___ Extracted information ___
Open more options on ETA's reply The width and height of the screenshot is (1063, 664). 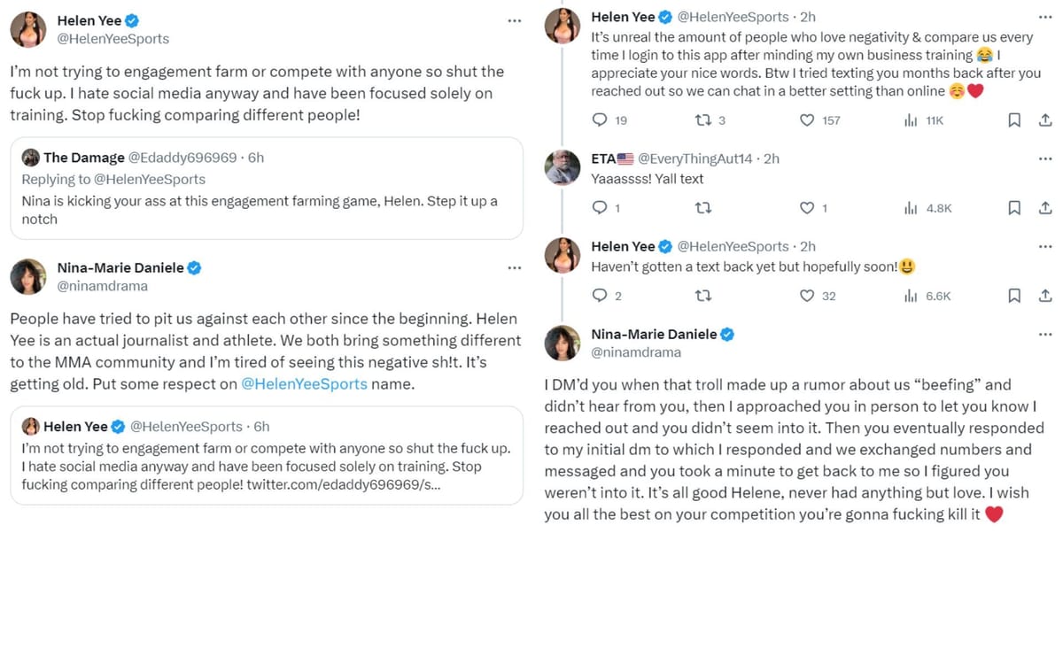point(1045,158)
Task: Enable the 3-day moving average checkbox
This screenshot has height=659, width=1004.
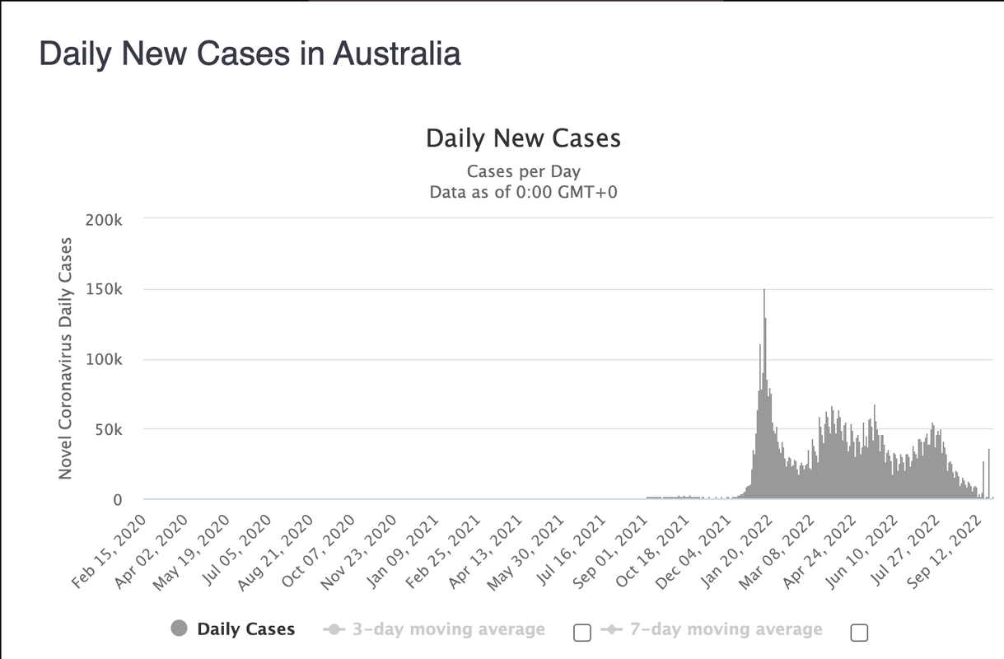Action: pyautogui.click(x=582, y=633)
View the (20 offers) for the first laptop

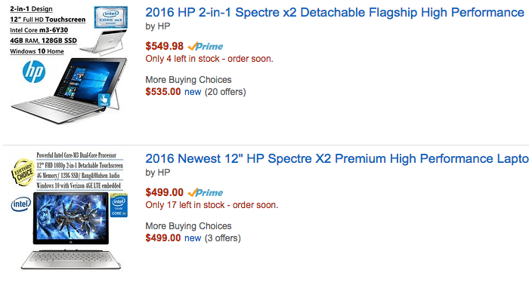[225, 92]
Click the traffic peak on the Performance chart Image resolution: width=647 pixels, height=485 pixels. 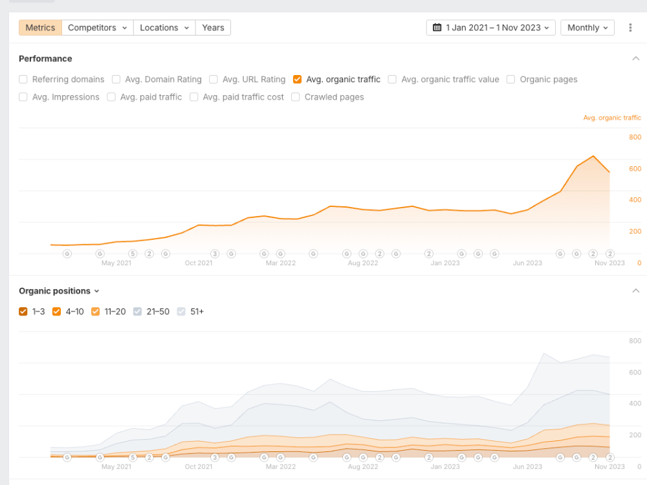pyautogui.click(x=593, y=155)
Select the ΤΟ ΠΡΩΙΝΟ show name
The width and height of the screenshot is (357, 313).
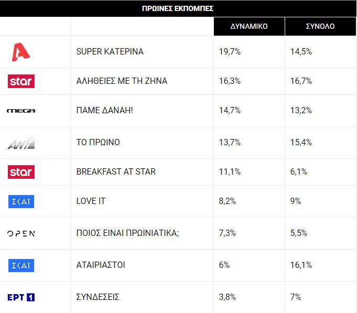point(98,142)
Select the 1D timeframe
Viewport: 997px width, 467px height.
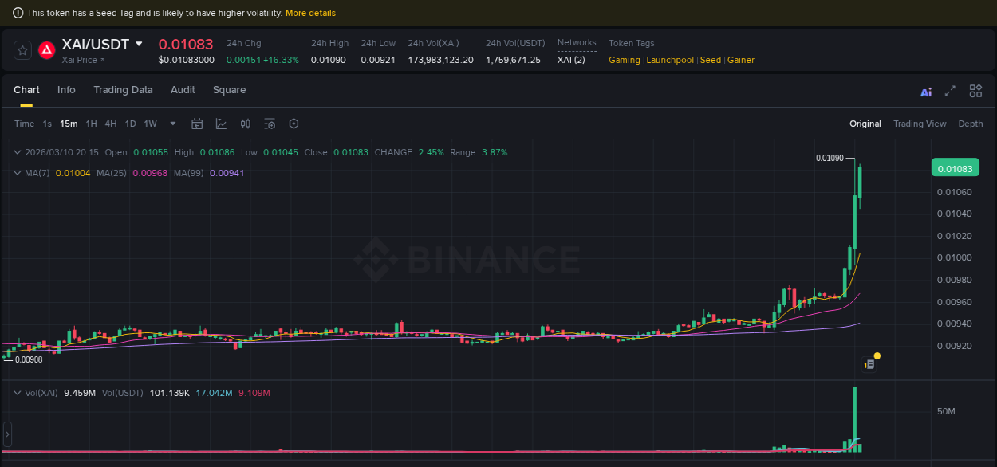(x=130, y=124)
___
What to work on: Edit everything from the line "Select the 1D timeframe" down to the end of the items: replace "timeframe" with "time range" and keep all else unchanged. Leave the pictures out of your answer.

Reply:
Select the 1D time range
Viewport: 997px width, 467px height.
(x=130, y=124)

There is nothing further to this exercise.